Study text:
=== Section Start ===

How to Remember Ulna and Radius: Easy Mnemonics

The simplest trick: hold your arm out with your palm facing up (the anatomical position). The radius is on the thumb side, and the ulna is on the pinky side. To lock that in, remember that the radius “radiates” outward toward your thumb, just like the spokes of a wheel radiate from the center. The ulna sits on the inner side, closer to your body. Once you have that anchor, every other detail about these two bones becomes easier to keep straight.

The “Radiate” Trick and Other Position Mnemonics

The word “radius” shares its root with the word “radial,” meaning outward from the center. Picture your forearm as a clock hand pivoting from the elbow: the radius is the bone that sweeps outward, landing on the lateral (thumb) side. The ulna, meanwhile, stays medial, on the same side as your pinky finger and your “ulnar nerve,” the nerve you hit when you bump your funny bone. That funny-bone connection is useful because you can actually feel the ulna right at the point of your elbow. That bony bump is the olecranon, the top of the ulna, and it’s the part that hurts when you smack it on a table.

Another quick one: “U-L-N-A” has the same number of letters as “P-I-N-K-Y” doesn’t quite work, but think of it this way. The ulna is on the “ulnar” side, where your pinky is. You already know the phrase “pinky side” from everyday life, so pair it: pinky side = ulna, thumb side = radius.

How Their Shapes Mirror Each Other

The ulna and radius are built like opposites. The ulna is thick and wide at the elbow, then tapers to a small knob at the wrist. The radius does the reverse: it starts narrow at the elbow and flares out into a broad platform at the wrist. Picturing this contrast is one of the best ways to identify them on a diagram or in a cadaver lab.

At the elbow, the ulna wraps around the bottom of the upper arm bone (the humerus) with a hook-shaped notch. That hook is what locks your elbow into a hinge, allowing you to flex and extend your arm. The radius, by contrast, has a small, disc-like head at the elbow that sits neatly against the side of the ulna. It’s built to spin rather than to hinge.

At the wrist, the roles flip. The radius is the bone that actually connects to the small wrist (carpal) bones, specifically the scaphoid and lunate. The ulna barely touches the wrist at all. This is why wrist fractures from falling on an outstretched hand almost always involve the radius, not the ulna. The radius is doing most of the load-bearing work down there.

Watching Them Move: Pronation and Supination

Here’s a detail that makes the relationship click. When your palm faces forward (supination), the radius and ulna sit perfectly parallel, side by side. When you flip your palm to face backward (pronation), the radius crosses over the ulna, forming an X-shape. The ulna stays essentially still. It’s the radius that rotates around it.

=== Section End ===

Data segment:
=== Section Start ===

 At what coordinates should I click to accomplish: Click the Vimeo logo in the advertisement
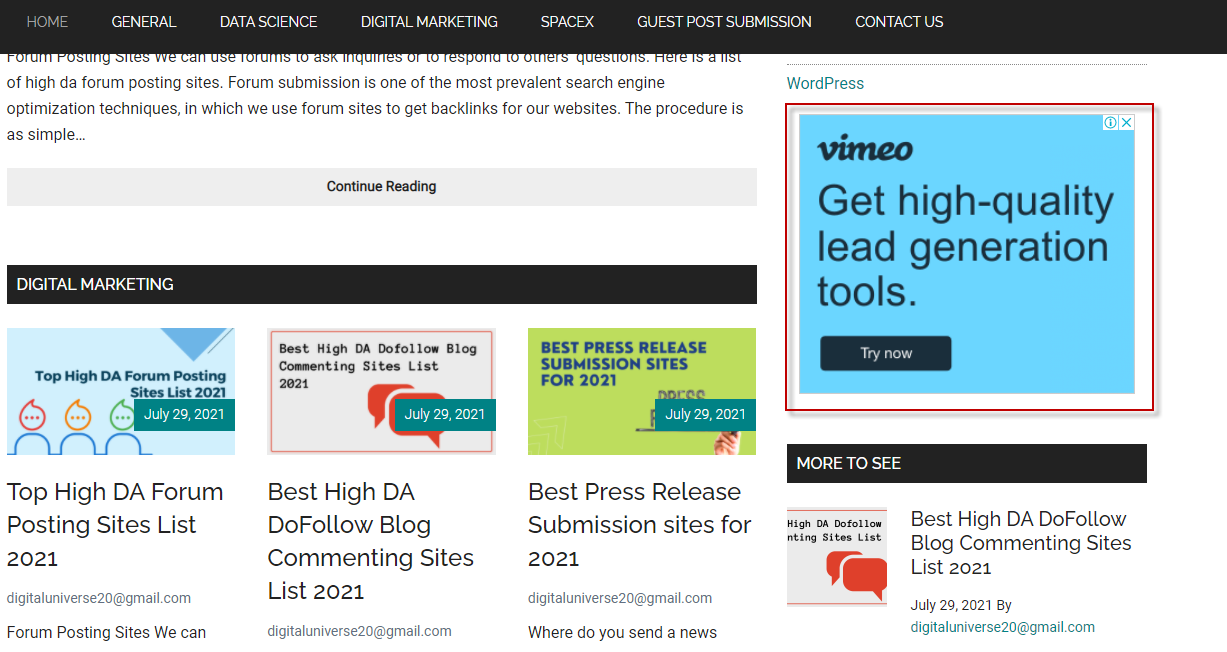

=== Section End ===

Work instruction A: Can you retype the ulna and radius article, beginning at the words "Here’s a detail" and stopping after "rotates around it."?
Work instruction B: How would you shorten the paragraph of the ulna and radius article that opens "At the wrist, the roles flip" while keeping its main facts?
Work instruction C: What would follow the final sentence of the ulna and radius article? Supply the continuation.
The listing has nothing to do with the ulna and radius article.

Task output A:
Here’s a detail that makes the relationship click. When your palm faces forward (supination), the radius and ulna sit perfectly parallel, side by side. When you flip your palm to face backward (pronation), the radius crosses over the ulna, forming an X-shape. The ulna stays essentially still. It’s the radius that rotates around it.

Task output B: At the wrist, the radius joins the carpal bones, specifically the scaphoid and lunate, while the ulna barely touches the wrist. Because the radius bears most of the load there, wrist fractures from falling on an outstretched hand almost always involve the radius, not the ulna.

Task output C:
Try it right now. Hold your arm out, palm up. Slowly turn your hand so your palm faces down. You can feel (and sometimes see) the radius rolling over the ulna near your wrist. This is why the radius got its name: it literally rotates like the spoke of a wheel around a fixed point. The ulna is the stable pillar of the forearm. The radius is the mobile one.

Mnemonics for Fracture Types

If you’re a medical or nursing student, you’ll also need to keep the forearm fracture patterns straight. Two high-yield ones come up repeatedly on exams.

  • MUGR: Monteggia = Ulna fracture (with dislocation of the radial head). Galeazzi = Radius fracture (with dislocation of the distal ulna). Just remember “M-U, G-R” and you’ve paired each fracture with its bone.
  • Colles vs. Smith: Both are distal radius fractures (wrist end). A Colles fracture displaces the fragment toward the back of the hand (dorsal), creating a “dinner fork” deformity. A Smith fracture displaces it toward the palm (volar), sometimes called a “reverse Colles.” Think: you fall on an outstretched hand and the fragment tips backward = Colles, the more common one.

A Quick Mental Checklist

When you need to identify these bones fast, run through these pairs:

  • Radius: thumb side, narrow at elbow, wide at wrist, connects to carpal bones, rotates during pronation.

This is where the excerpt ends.